---------- RECORD EXTRACTS ----------
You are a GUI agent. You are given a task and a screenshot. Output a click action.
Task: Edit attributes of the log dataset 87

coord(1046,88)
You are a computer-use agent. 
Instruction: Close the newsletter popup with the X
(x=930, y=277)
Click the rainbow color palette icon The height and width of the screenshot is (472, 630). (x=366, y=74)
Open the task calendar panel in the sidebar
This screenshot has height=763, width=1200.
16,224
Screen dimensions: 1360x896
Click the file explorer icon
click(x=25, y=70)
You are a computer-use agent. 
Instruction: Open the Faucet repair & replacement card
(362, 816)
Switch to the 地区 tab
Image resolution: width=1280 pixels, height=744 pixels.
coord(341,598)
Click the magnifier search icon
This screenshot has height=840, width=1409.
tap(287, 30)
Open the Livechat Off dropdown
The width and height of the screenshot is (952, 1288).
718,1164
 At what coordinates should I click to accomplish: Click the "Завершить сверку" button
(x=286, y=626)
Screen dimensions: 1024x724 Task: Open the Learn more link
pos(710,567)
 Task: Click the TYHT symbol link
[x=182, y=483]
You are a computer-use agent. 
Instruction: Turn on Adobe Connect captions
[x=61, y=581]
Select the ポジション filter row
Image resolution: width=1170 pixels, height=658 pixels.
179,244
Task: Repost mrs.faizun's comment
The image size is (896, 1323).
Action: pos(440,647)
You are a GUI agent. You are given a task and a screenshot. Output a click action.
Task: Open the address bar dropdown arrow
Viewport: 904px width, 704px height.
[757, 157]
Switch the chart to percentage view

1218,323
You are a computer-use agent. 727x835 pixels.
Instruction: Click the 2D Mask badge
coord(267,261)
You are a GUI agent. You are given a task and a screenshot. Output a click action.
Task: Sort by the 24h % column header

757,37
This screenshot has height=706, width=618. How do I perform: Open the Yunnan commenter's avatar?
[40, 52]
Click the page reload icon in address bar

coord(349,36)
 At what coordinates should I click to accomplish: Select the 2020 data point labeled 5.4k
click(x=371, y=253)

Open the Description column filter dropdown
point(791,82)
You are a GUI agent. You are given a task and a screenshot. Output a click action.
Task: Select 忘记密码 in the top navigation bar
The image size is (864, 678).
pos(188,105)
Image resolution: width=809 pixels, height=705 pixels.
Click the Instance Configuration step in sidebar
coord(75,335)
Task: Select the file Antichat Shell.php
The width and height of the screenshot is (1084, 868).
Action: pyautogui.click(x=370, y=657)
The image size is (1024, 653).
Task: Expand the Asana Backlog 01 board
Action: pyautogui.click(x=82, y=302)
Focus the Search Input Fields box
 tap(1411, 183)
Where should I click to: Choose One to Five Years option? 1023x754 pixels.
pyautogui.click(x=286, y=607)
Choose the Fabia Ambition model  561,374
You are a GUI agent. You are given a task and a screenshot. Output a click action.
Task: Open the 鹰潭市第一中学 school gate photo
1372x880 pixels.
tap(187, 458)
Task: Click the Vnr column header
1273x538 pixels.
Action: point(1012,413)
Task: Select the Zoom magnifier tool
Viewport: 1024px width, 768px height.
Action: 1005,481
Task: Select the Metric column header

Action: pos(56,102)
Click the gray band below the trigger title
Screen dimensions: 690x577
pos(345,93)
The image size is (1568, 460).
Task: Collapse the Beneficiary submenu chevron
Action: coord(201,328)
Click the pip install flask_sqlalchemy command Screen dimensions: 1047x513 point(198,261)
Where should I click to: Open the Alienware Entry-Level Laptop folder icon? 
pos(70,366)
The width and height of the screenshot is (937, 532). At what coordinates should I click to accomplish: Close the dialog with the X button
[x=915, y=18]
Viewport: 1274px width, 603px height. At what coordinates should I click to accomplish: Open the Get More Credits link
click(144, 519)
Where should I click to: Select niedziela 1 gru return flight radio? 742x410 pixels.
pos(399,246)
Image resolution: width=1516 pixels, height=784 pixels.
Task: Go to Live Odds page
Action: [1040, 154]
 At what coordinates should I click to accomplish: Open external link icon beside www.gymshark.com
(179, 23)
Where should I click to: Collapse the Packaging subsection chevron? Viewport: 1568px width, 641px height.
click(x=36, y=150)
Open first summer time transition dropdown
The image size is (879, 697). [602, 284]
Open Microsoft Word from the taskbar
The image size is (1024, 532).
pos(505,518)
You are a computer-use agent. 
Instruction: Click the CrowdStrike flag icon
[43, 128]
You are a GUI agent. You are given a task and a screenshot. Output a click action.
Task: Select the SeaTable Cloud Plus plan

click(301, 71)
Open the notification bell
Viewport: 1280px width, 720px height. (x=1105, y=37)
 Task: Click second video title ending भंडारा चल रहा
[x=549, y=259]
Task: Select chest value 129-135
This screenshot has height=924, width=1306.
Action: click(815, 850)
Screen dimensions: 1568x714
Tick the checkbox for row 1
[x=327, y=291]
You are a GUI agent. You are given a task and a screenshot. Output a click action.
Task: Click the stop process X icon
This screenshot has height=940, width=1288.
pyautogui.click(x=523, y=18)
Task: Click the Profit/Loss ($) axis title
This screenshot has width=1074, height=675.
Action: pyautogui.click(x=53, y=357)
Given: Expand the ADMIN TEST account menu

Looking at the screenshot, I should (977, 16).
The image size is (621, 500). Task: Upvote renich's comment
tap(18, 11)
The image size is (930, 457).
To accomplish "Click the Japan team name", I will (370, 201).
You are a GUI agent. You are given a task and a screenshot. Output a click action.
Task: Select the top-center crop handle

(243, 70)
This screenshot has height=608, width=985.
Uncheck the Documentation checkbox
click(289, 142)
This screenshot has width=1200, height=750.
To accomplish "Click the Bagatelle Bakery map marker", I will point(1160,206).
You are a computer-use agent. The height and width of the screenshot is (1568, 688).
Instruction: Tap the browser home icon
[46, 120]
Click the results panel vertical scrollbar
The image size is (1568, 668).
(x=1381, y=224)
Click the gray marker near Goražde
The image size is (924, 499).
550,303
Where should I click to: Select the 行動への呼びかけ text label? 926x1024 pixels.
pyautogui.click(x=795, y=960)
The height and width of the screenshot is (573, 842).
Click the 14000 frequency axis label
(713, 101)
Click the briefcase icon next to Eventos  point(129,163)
----------
YOUR GOAL »
All the entries should be output exactly as given.

SOLUTION TO THIS EXERCISE »
You are a GUI agent. You are given a task and a screenshot. Output a click action.
Task: Edit attributes of the log dataset 87

coord(1046,88)
You are a computer-use agent. 
Instruction: Close the newsletter popup with the X
(x=930, y=277)
Click the rainbow color palette icon The height and width of the screenshot is (472, 630). (x=366, y=74)
Open the task calendar panel in the sidebar
This screenshot has height=763, width=1200.
16,224
Screen dimensions: 1360x896
Click the file explorer icon
click(x=25, y=70)
You are a computer-use agent. 
Instruction: Open the Faucet repair & replacement card
(362, 816)
Switch to the 地区 tab
Image resolution: width=1280 pixels, height=744 pixels.
coord(341,598)
Click the magnifier search icon
This screenshot has height=840, width=1409.
tap(287, 30)
Open the Livechat Off dropdown
The width and height of the screenshot is (952, 1288).
718,1164
 At what coordinates should I click to accomplish: Click the "Завершить сверку" button
(x=286, y=626)
Screen dimensions: 1024x724 Task: Open the Learn more link
pos(710,567)
 Task: Click the TYHT symbol link
[x=182, y=483]
You are a computer-use agent. 
Instruction: Turn on Adobe Connect captions
[x=61, y=581]
Select the ポジション filter row
Image resolution: width=1170 pixels, height=658 pixels.
179,244
Task: Repost mrs.faizun's comment
The image size is (896, 1323).
Action: pos(440,647)
You are a GUI agent. You are given a task and a screenshot. Output a click action.
Task: Open the address bar dropdown arrow
Viewport: 904px width, 704px height.
[757, 157]
Switch the chart to percentage view

1218,323
You are a computer-use agent. 727x835 pixels.
Instruction: Click the 2D Mask badge
coord(267,261)
You are a GUI agent. You are given a task and a screenshot. Output a click action.
Task: Sort by the 24h % column header

757,37
This screenshot has height=706, width=618. How do I perform: Open the Yunnan commenter's avatar?
[40, 52]
Click the page reload icon in address bar

coord(349,36)
 At what coordinates should I click to accomplish: Select the 2020 data point labeled 5.4k
click(x=371, y=253)

Open the Description column filter dropdown
point(791,82)
You are a GUI agent. You are given a task and a screenshot. Output a click action.
Task: Select 忘记密码 in the top navigation bar
The image size is (864, 678).
pos(188,105)
Image resolution: width=809 pixels, height=705 pixels.
Click the Instance Configuration step in sidebar
coord(75,335)
Task: Select the file Antichat Shell.php
The width and height of the screenshot is (1084, 868).
Action: pyautogui.click(x=370, y=657)
The image size is (1024, 653).
Task: Expand the Asana Backlog 01 board
Action: pyautogui.click(x=82, y=302)
Focus the Search Input Fields box
 tap(1411, 183)
Where should I click to: Choose One to Five Years option? 1023x754 pixels.
pyautogui.click(x=286, y=607)
Choose the Fabia Ambition model  561,374
You are a GUI agent. You are given a task and a screenshot. Output a click action.
Task: Open the 鹰潭市第一中学 school gate photo
1372x880 pixels.
tap(187, 458)
Task: Click the Vnr column header
1273x538 pixels.
Action: point(1012,413)
Task: Select the Zoom magnifier tool
Viewport: 1024px width, 768px height.
Action: 1005,481
Task: Select the Metric column header

Action: pos(56,102)
Click the gray band below the trigger title
Screen dimensions: 690x577
pos(345,93)
The image size is (1568, 460).
Task: Collapse the Beneficiary submenu chevron
Action: coord(201,328)
Click the pip install flask_sqlalchemy command Screen dimensions: 1047x513 point(198,261)
Where should I click to: Open the Alienware Entry-Level Laptop folder icon? 
pos(70,366)
The width and height of the screenshot is (937, 532). At what coordinates should I click to accomplish: Close the dialog with the X button
[x=915, y=18]
Viewport: 1274px width, 603px height. At what coordinates should I click to accomplish: Open the Get More Credits link
click(144, 519)
Where should I click to: Select niedziela 1 gru return flight radio? 742x410 pixels.
pos(399,246)
Image resolution: width=1516 pixels, height=784 pixels.
Task: Go to Live Odds page
Action: [1040, 154]
 At what coordinates should I click to accomplish: Open external link icon beside www.gymshark.com
(179, 23)
Where should I click to: Collapse the Packaging subsection chevron? Viewport: 1568px width, 641px height.
click(x=36, y=150)
Open first summer time transition dropdown
The image size is (879, 697). [602, 284]
Open Microsoft Word from the taskbar
The image size is (1024, 532).
pos(505,518)
You are a computer-use agent. 
Instruction: Click the CrowdStrike flag icon
[43, 128]
You are a GUI agent. You are given a task and a screenshot. Output a click action.
Task: Select the SeaTable Cloud Plus plan

click(301, 71)
Open the notification bell
Viewport: 1280px width, 720px height. (x=1105, y=37)
 Task: Click second video title ending भंडारा चल रहा
[x=549, y=259]
Task: Select chest value 129-135
This screenshot has height=924, width=1306.
Action: click(815, 850)
Screen dimensions: 1568x714
Tick the checkbox for row 1
[x=327, y=291]
You are a GUI agent. You are given a task and a screenshot. Output a click action.
Task: Click the stop process X icon
This screenshot has height=940, width=1288.
pyautogui.click(x=523, y=18)
Task: Click the Profit/Loss ($) axis title
This screenshot has width=1074, height=675.
Action: pyautogui.click(x=53, y=357)
Given: Expand the ADMIN TEST account menu

Looking at the screenshot, I should (977, 16).
The image size is (621, 500). Task: Upvote renich's comment
tap(18, 11)
The image size is (930, 457).
To accomplish "Click the Japan team name", I will (370, 201).
You are a GUI agent. You are given a task and a screenshot. Output a click action.
Task: Select the top-center crop handle

(243, 70)
This screenshot has height=608, width=985.
Uncheck the Documentation checkbox
click(289, 142)
This screenshot has width=1200, height=750.
To accomplish "Click the Bagatelle Bakery map marker", I will point(1160,206).
You are a computer-use agent. The height and width of the screenshot is (1568, 688).
Instruction: Tap the browser home icon
[46, 120]
Click the results panel vertical scrollbar
The image size is (1568, 668).
(x=1381, y=224)
Click the gray marker near Goražde
The image size is (924, 499).
550,303
Where should I click to: Select the 行動への呼びかけ text label? 926x1024 pixels.
pyautogui.click(x=795, y=960)
The height and width of the screenshot is (573, 842).
Click the 14000 frequency axis label
(713, 101)
Click the briefcase icon next to Eventos  point(129,163)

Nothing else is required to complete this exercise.